Events

Building superconducting quantum networks

Lecture / Panel
 
For NYU Community

""

Speaker

Aziza Almanakly
Ph.D. candidate, Department of Electrical Engineering and Computer Science, Massachusetts Institute of Technology.

Title

"Building superconducting quantum networks"

Abstract

A quantum computer has the potential to unlock unprecedented computational power to tackle problems intractable on conventional computers, with applications in drug discovery, materials science, and optimization. Over the past twenty years, the field of quantum computing has progressed from the investigation of individual quantum systems towards the implementation of many-qubit processors. Quantum computation at scale will likely rely on networks that distribute entanglement via, for example, propagating photons throughout the computer. Systems of superconducting qubits strongly coupled to 1D coplanar waveguides, described by the field known as waveguide quantum electrodynamics (wQED), are a promising platform for such quantum communication networks.

In this talk, we discuss a superconducting module which leverages quantum interference to emit microwave photons on-demand and in a user-specified propagation direction in a waveguide [1]. These microwave photons serve as carriers of quantum information. We then connect two of these modules to a common waveguide to demonstrate directional photon emission and absorption. We use this chiral (directional) quantum interconnect to generate remote entanglement as a resource for distributed quantum
computing [2]. This quantum network architecture enables all-to-all connectivity between non-local processors for modular and extensible quantum computation.

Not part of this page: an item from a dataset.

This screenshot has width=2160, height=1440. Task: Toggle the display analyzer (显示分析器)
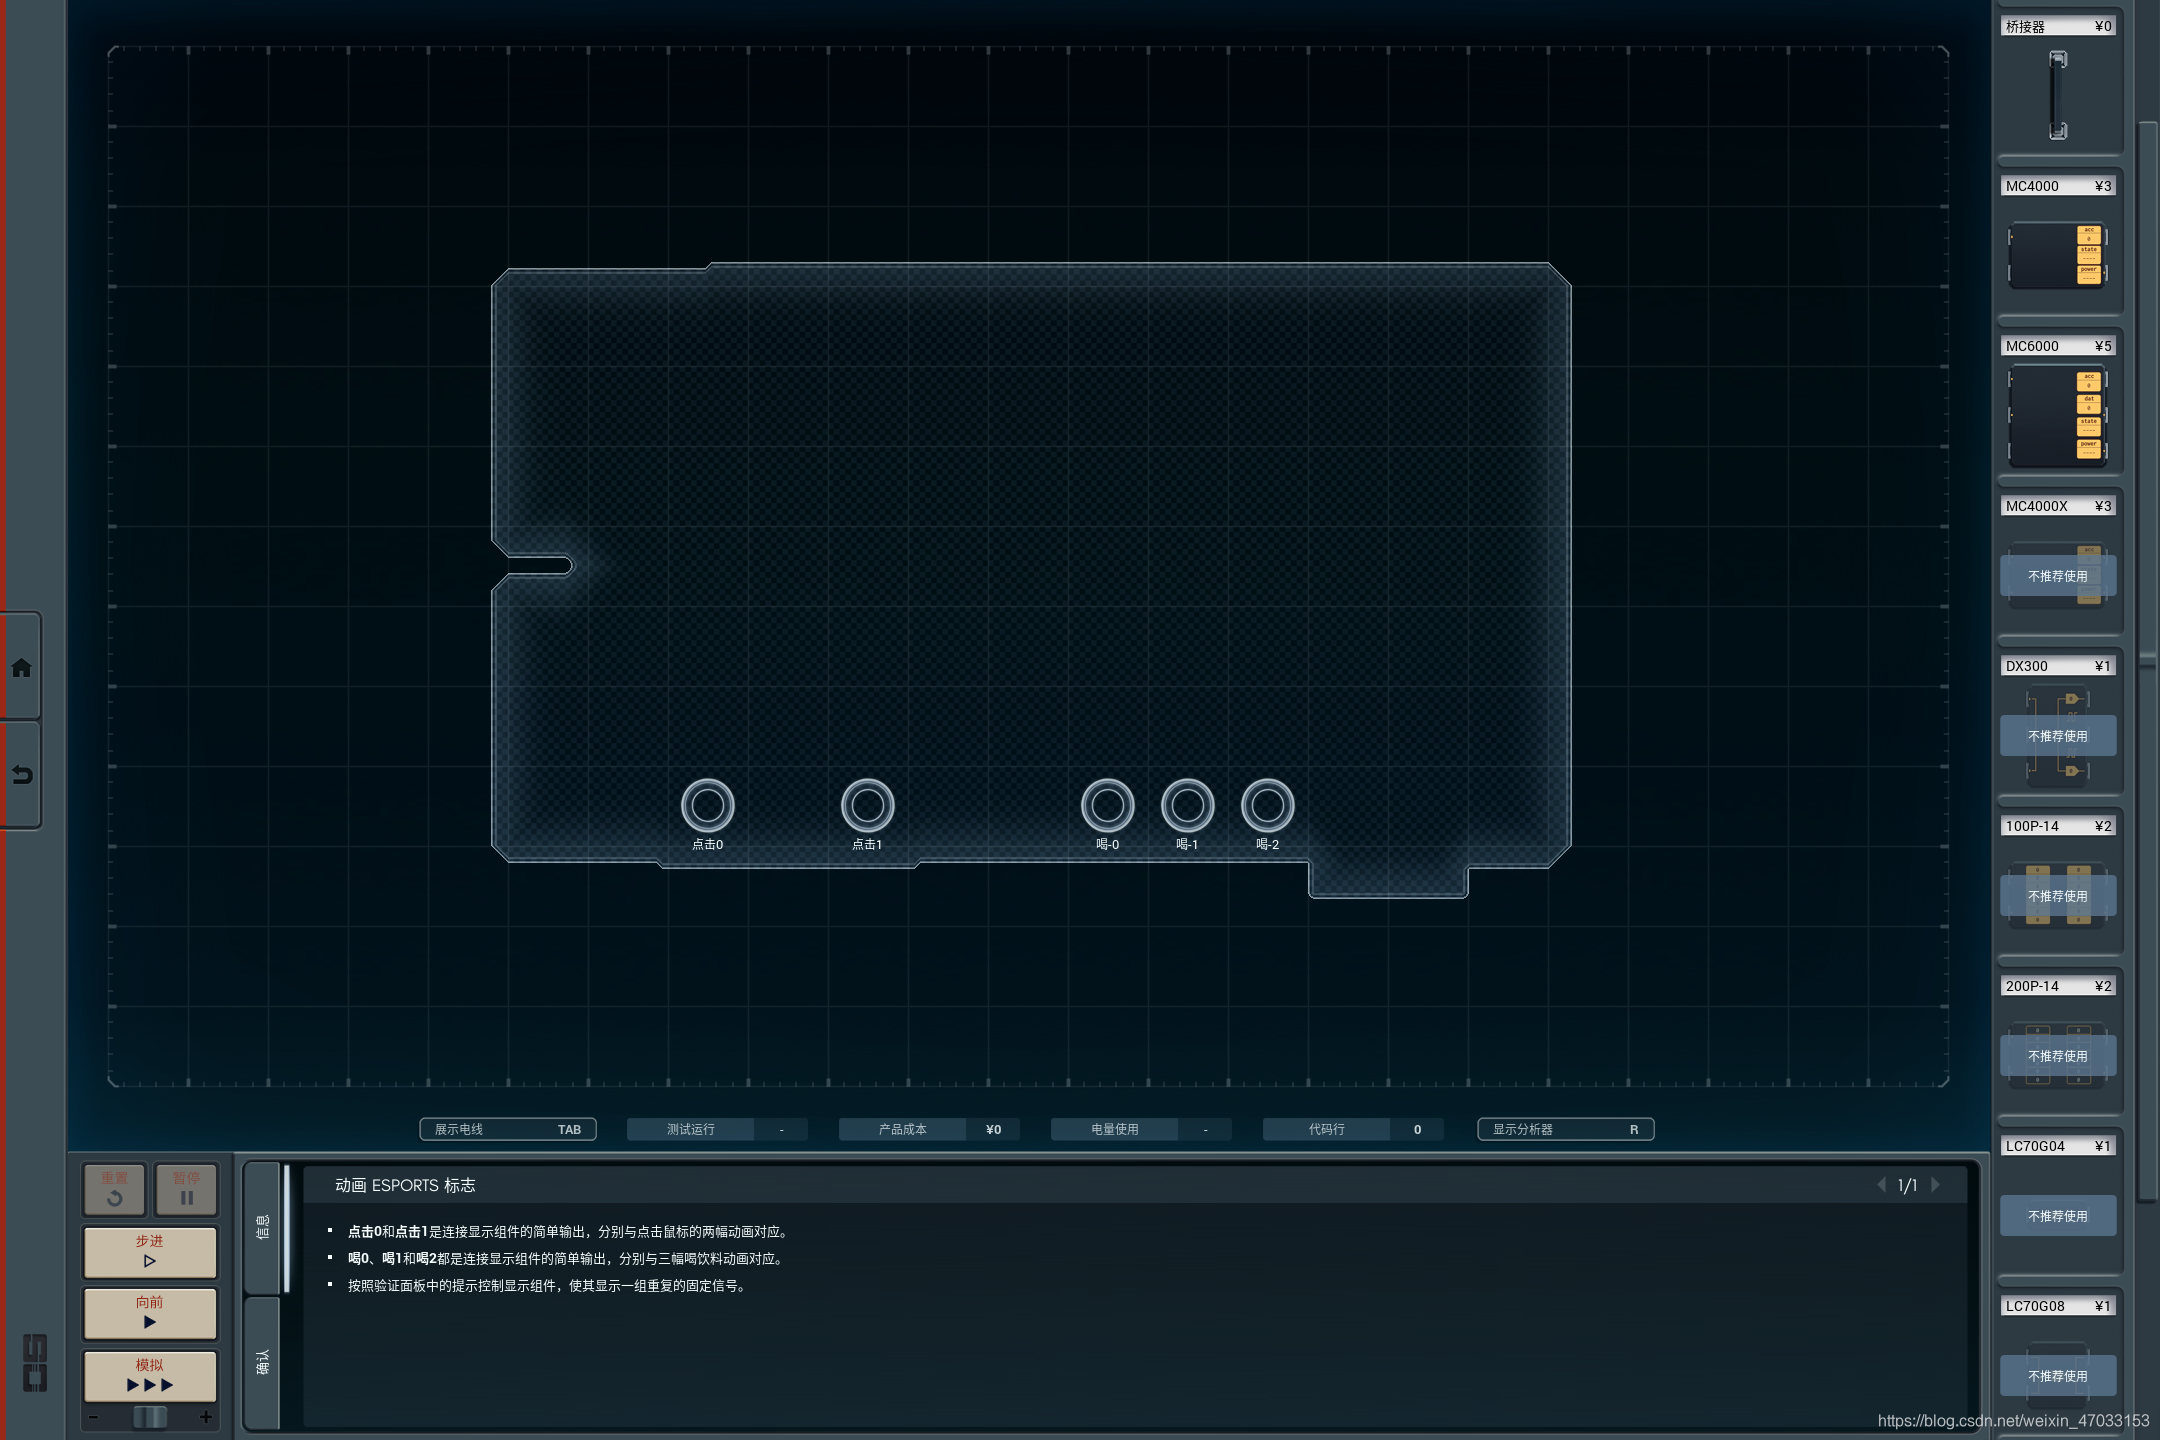[1565, 1129]
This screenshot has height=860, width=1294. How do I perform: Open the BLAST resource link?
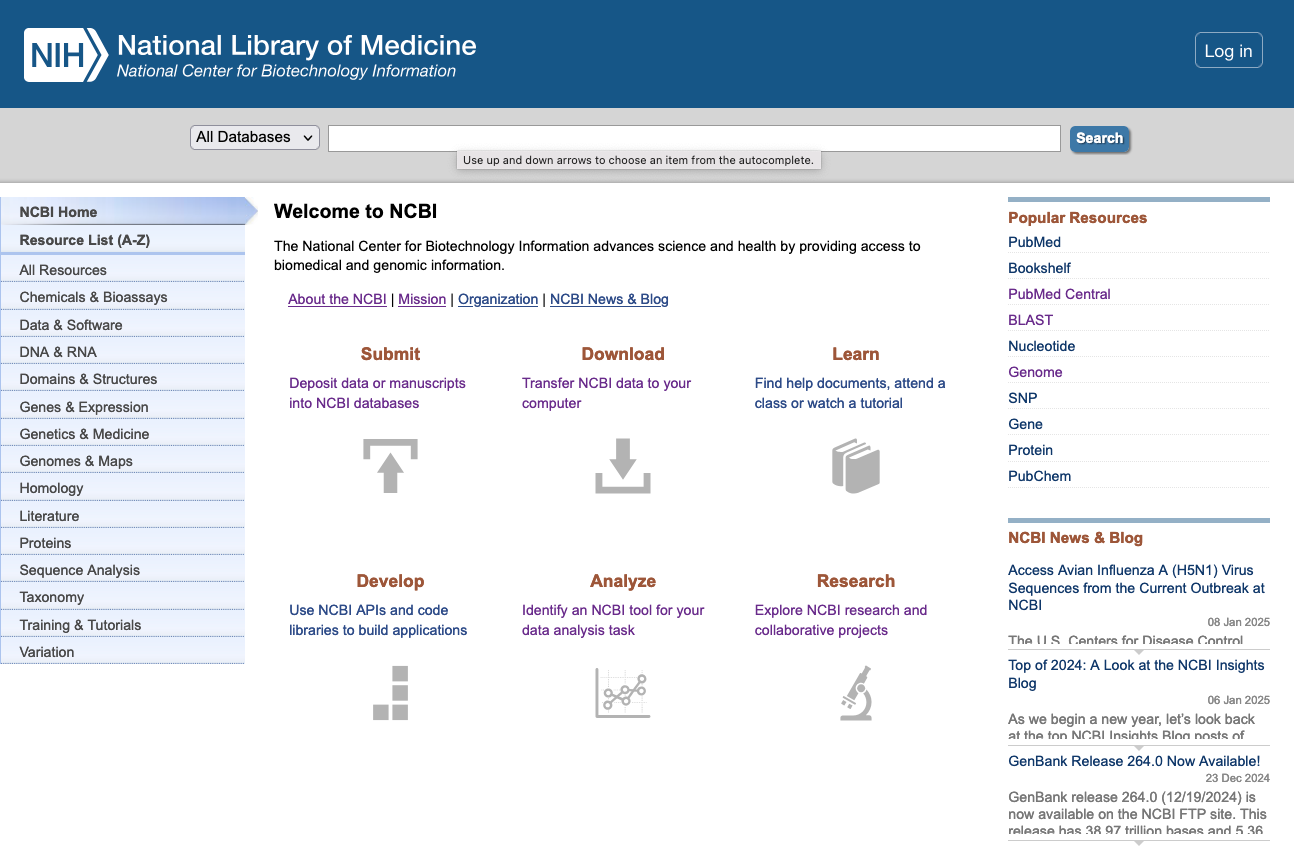1030,320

[1] B. Kannan*, A. Almanakly* et al., “On-demand directional microwave photon emission using waveguide quantum electrodynamics,” Nature Physics 19, 394–400 (2023).

[2] A. Almanakly et al., “Deterministic Remote Entanglement using a Chiral Quantum Interconnect.” arXiv:2408.05164 [quant-ph] (2024). Accepted by Nature Physics.

About Speaker

Aziza Almanakly is a PhD candidate at the Massachusetts Institute of Technology in the department of Electrical Engineering and Computer Science. Her research focuses on engineering and controlling quantum systems of superconducting circuits, with an emphasis on microwave quantum optics and communication. Aziza’s research aims to advance the field of quantum optics in order to expand the potential of quantum information technology.

Aziza’s graduate studies are funded by the Paul and Daisy Soros Fellowship, the Clare Boothe Luce Fellowship, and the Alan L. McWhorter Fund Fellowship. She received her S.M. in Electrical Engineering and Computer Science from MIT in 2022 and her B.E. in Electrical Engineering from the Cooper Union for the Advancement of Science and Art in 2020.